(Position data for words and items)

────────────────────

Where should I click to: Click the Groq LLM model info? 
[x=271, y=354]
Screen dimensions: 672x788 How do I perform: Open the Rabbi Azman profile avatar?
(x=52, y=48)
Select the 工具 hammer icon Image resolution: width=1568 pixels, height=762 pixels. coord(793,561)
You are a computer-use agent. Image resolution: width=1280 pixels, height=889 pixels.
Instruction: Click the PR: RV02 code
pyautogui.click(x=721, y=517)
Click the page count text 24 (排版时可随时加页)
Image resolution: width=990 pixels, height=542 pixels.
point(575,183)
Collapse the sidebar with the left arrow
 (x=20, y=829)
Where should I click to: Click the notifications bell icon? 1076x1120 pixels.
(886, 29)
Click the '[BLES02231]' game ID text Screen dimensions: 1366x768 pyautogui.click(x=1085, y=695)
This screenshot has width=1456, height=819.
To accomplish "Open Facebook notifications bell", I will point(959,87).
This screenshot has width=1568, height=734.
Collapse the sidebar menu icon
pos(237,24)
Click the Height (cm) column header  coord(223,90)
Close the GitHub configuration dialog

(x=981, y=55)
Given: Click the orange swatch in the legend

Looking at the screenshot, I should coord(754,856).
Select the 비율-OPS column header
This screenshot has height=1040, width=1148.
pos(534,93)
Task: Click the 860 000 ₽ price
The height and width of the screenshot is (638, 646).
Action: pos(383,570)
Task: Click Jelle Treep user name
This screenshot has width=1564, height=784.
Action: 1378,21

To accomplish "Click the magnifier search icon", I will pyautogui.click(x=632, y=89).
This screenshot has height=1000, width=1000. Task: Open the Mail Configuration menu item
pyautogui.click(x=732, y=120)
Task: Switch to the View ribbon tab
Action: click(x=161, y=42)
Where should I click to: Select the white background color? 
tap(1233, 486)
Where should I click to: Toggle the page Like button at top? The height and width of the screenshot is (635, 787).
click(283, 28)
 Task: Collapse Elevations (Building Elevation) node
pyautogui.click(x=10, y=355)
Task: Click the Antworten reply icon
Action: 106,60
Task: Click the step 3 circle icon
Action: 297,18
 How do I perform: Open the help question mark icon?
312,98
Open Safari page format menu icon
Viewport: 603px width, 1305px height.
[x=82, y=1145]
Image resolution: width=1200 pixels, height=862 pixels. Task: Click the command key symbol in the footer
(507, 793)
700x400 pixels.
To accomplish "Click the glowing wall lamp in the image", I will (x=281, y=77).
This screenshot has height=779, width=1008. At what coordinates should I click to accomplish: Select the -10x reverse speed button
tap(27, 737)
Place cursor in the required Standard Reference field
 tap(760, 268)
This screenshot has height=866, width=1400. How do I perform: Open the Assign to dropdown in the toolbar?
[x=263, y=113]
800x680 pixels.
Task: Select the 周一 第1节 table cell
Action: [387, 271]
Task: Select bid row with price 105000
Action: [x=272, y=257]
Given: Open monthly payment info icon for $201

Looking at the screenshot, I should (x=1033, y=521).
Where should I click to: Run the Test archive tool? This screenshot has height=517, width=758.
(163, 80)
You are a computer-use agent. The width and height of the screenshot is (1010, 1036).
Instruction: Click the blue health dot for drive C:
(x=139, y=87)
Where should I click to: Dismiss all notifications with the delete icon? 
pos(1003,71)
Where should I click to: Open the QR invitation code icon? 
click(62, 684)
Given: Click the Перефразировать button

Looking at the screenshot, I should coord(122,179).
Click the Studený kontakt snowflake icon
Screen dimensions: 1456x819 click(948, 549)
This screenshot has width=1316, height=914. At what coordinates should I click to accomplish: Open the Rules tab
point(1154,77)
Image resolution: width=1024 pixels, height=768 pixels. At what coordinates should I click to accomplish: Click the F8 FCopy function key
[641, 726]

────────────────────

● Work instructions
Format every one of the rows above as a numbered list, and leave out any blank lines.

● Task output
1. Where should I click to: Click the Groq LLM model info? 
2. [x=271, y=354]
3. Screen dimensions: 672x788 How do I perform: Open the Rabbi Azman profile avatar?
4. (x=52, y=48)
5. Select the 工具 hammer icon Image resolution: width=1568 pixels, height=762 pixels. coord(793,561)
6. You are a computer-use agent. Image resolution: width=1280 pixels, height=889 pixels.
7. Instruction: Click the PR: RV02 code
8. pyautogui.click(x=721, y=517)
9. Click the page count text 24 (排版时可随时加页)
10. Image resolution: width=990 pixels, height=542 pixels.
11. point(575,183)
12. Collapse the sidebar with the left arrow
13.  (x=20, y=829)
14. Where should I click to: Click the notifications bell icon? 1076x1120 pixels.
15. (886, 29)
16. Click the '[BLES02231]' game ID text Screen dimensions: 1366x768 pyautogui.click(x=1085, y=695)
17. This screenshot has width=1456, height=819.
18. To accomplish "Open Facebook notifications bell", I will point(959,87).
19. This screenshot has width=1568, height=734.
20. Collapse the sidebar menu icon
21. pos(237,24)
22. Click the Height (cm) column header  coord(223,90)
23. Close the GitHub configuration dialog
24. (x=981, y=55)
25. Given: Click the orange swatch in the legend
26. Looking at the screenshot, I should coord(754,856).
27. Select the 비율-OPS column header
28. This screenshot has height=1040, width=1148.
29. pos(534,93)
30. Task: Click the 860 000 ₽ price
31. The height and width of the screenshot is (638, 646).
32. Action: pos(383,570)
33. Task: Click Jelle Treep user name
34. This screenshot has width=1564, height=784.
35. Action: 1378,21
36. To accomplish "Click the magnifier search icon", I will pyautogui.click(x=632, y=89).
37. This screenshot has height=1000, width=1000. Task: Open the Mail Configuration menu item
38. pyautogui.click(x=732, y=120)
39. Task: Switch to the View ribbon tab
40. Action: click(x=161, y=42)
41. Where should I click to: Select the white background color? 
42. tap(1233, 486)
43. Where should I click to: Toggle the page Like button at top? The height and width of the screenshot is (635, 787).
44. click(283, 28)
45.  Task: Collapse Elevations (Building Elevation) node
46. pyautogui.click(x=10, y=355)
47. Task: Click the Antworten reply icon
48. Action: 106,60
49. Task: Click the step 3 circle icon
50. Action: 297,18
51.  How do I perform: Open the help question mark icon?
52. 312,98
53. Open Safari page format menu icon
54. Viewport: 603px width, 1305px height.
55. [x=82, y=1145]
56. Image resolution: width=1200 pixels, height=862 pixels. Task: Click the command key symbol in the footer
57. (507, 793)
58. 700x400 pixels.
59. To accomplish "Click the glowing wall lamp in the image", I will (x=281, y=77).
60. This screenshot has height=779, width=1008. At what coordinates should I click to accomplish: Select the -10x reverse speed button
61. tap(27, 737)
62. Place cursor in the required Standard Reference field
63.  tap(760, 268)
64. This screenshot has height=866, width=1400. How do I perform: Open the Assign to dropdown in the toolbar?
65. [x=263, y=113]
66. 800x680 pixels.
67. Task: Select the 周一 第1节 table cell
68. Action: [387, 271]
69. Task: Select bid row with price 105000
70. Action: [x=272, y=257]
71. Given: Open monthly payment info icon for $201
72. Looking at the screenshot, I should (x=1033, y=521).
73. Where should I click to: Run the Test archive tool? This screenshot has height=517, width=758.
74. (163, 80)
75. You are a computer-use agent. The width and height of the screenshot is (1010, 1036).
76. Instruction: Click the blue health dot for drive C:
77. (x=139, y=87)
78. Where should I click to: Dismiss all notifications with the delete icon? 
79. pos(1003,71)
80. Where should I click to: Open the QR invitation code icon? 
81. click(62, 684)
82. Given: Click the Перефразировать button
83. Looking at the screenshot, I should coord(122,179).
84. Click the Studený kontakt snowflake icon
85. Screen dimensions: 1456x819 click(948, 549)
86. This screenshot has width=1316, height=914. At what coordinates should I click to accomplish: Open the Rules tab
87. point(1154,77)
88. Image resolution: width=1024 pixels, height=768 pixels. At what coordinates should I click to accomplish: Click the F8 FCopy function key
89. [641, 726]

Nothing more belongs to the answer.